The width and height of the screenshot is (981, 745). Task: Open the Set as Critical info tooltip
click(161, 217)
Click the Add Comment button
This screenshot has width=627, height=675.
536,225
━━━━━━━━
What you have to do:
Update the records above, substituting "popover" for every occurrence of "tooltip" and leaving all other text unchanged.

Response to this exercise:
The width and height of the screenshot is (981, 745). Task: Open the Set as Critical info popover
click(161, 217)
Click the Add Comment button
This screenshot has width=627, height=675.
536,225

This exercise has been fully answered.